Spec1.07n Stationary points: find maxima, minima using derivatives
11 In this question you must show detailed reasoning.
The equation of a curve is \(y = 2 x ^ { 3 } + 9 x ^ { 2 } + 24 x - 8\).
Show that there are no stationary points on this curve.
Question 11:
AnswerMarks Guidance
\(\frac{dy}{dx} = 6x^2 + 18x + 24\)B1
*their* \(\frac{dy}{dx} = 0\)M1 The \(\frac{dy}{dx}=0\) may be implied by concluding statement e.g. 'no real roots'. Use of discriminant implies this mark.
*their* \(18^2 - 4 \times 6 \times 24\) calculatedM1 Most common quadratics: \(6x^2+18x+24=0\) or \(3x^2+9x+12=0\) or \(2x^2+6x+8=0\) or \(x^2+3x+4=0\). If no formula quoted then solutions must be correct for method mark. May need to check their quadratic. NOTE: sketch method also valid — complete the square to show TP is above \(x\)-axis.
\(-252 < 0\) o.e. for their quadraticA1 \(-252<0\) or \(-63<0\) or \(-28<0\) or \(-7<0\) etc. May be implied by correct solutions e.g. \(\frac{-3\pm\sqrt{7}\,i}{2}\)
Hence \(\frac{dy}{dx}=0\) has no solutions and therefore there are no stationary points on the curveA1\* Must give concluding statement. Depends on all previous marks. Condone SPs or 'turning points' or TPs for stationary points. 
## Question 11:

$\frac{dy}{dx} = 6x^2 + 18x + 24$ | **B1** |

*their* $\frac{dy}{dx} = 0$ | **M1** | The $\frac{dy}{dx}=0$ may be implied by concluding statement e.g. 'no real roots'. Use of discriminant implies this mark.

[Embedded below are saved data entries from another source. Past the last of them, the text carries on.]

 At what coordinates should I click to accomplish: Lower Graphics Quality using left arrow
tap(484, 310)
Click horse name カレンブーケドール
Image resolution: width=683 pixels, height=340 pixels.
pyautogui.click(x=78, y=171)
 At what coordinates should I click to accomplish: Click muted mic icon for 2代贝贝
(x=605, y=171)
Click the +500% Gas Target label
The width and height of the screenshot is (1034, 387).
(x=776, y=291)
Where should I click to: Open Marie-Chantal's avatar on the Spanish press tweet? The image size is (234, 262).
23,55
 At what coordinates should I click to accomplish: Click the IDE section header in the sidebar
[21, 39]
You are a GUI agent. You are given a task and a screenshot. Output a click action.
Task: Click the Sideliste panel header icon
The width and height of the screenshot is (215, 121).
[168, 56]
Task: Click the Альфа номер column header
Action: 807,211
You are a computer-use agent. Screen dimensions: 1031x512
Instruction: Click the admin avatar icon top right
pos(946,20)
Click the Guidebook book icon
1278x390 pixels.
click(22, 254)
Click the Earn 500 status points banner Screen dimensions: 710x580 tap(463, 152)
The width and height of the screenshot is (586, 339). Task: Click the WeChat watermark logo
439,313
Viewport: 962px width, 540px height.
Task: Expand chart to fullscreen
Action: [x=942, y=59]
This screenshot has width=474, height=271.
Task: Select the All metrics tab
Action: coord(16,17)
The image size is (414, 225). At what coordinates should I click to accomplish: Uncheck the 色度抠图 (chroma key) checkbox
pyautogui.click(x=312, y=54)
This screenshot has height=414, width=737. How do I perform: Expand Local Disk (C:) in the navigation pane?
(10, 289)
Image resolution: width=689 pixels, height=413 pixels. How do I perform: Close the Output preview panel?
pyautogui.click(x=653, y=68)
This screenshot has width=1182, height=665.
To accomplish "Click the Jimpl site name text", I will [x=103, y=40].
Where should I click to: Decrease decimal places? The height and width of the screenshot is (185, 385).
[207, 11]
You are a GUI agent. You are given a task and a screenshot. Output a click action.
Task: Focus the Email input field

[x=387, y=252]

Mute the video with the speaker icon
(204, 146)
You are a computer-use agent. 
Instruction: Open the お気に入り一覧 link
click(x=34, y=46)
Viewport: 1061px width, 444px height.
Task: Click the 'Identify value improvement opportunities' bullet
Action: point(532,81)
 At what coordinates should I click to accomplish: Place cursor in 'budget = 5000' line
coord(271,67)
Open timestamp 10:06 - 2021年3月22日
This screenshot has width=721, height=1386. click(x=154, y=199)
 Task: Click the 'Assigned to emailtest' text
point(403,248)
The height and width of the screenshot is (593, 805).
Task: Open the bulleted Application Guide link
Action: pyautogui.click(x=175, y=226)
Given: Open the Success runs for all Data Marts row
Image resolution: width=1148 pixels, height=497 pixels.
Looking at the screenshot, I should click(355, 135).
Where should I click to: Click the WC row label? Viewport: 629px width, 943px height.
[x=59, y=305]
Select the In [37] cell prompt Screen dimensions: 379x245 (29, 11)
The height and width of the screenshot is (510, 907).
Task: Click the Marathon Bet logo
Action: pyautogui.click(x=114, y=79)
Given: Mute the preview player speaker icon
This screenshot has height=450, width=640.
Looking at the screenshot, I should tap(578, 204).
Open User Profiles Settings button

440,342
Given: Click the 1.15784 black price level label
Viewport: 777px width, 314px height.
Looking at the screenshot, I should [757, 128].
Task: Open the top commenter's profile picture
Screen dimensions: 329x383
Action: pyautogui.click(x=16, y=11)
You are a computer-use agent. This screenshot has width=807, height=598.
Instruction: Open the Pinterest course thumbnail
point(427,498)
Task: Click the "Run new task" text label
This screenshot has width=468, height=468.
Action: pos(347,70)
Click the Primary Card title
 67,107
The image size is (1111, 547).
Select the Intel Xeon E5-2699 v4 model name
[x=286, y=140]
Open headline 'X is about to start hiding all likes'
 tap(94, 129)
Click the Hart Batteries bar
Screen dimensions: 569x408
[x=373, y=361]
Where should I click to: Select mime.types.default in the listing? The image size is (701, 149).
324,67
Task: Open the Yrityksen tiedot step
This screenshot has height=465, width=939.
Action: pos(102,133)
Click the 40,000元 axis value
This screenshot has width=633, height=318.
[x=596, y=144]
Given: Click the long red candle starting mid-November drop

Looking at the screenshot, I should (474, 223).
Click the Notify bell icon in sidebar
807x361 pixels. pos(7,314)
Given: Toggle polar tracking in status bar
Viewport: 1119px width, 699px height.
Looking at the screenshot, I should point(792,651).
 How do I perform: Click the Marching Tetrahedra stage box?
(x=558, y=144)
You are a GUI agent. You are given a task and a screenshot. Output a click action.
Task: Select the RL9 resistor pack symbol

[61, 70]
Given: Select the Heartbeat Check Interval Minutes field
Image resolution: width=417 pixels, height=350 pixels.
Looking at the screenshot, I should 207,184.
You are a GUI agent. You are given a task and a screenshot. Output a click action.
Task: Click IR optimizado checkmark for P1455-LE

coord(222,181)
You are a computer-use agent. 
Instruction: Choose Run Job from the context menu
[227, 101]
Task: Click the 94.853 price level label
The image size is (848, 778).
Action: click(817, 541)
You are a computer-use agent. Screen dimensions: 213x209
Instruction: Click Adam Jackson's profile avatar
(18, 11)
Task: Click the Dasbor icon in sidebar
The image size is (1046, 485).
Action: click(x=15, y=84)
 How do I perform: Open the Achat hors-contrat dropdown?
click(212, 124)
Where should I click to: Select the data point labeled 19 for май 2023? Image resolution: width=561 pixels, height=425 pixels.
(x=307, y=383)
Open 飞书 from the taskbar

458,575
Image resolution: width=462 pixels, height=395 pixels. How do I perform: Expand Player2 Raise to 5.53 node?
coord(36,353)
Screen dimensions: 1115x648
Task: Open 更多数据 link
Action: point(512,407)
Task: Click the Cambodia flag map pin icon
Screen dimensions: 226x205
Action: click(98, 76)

*their* $18^2 - 4 \times 6 \times 24$ calculated | **M1** | Most common quadratics: $6x^2+18x+24=0$ or $3x^2+9x+12=0$ or $2x^2+6x+8=0$ or $x^2+3x+4=0$. If no formula quoted then solutions must be correct for method mark. May need to check their quadratic. NOTE: sketch method also valid — complete the square to show TP is above $x$-axis.

$-252 < 0$ o.e. for their quadratic | **A1** | $-252<0$ or $-63<0$ or $-28<0$ or $-7<0$ etc. May be implied by correct solutions e.g. $\frac{-3\pm\sqrt{7}\,i}{2}$

Hence $\frac{dy}{dx}=0$ has no solutions and therefore there are no stationary points on the curve | **A1\*** | Must give concluding statement. **Depends on all previous marks.** Condone SPs or 'turning points' or TPs for stationary points.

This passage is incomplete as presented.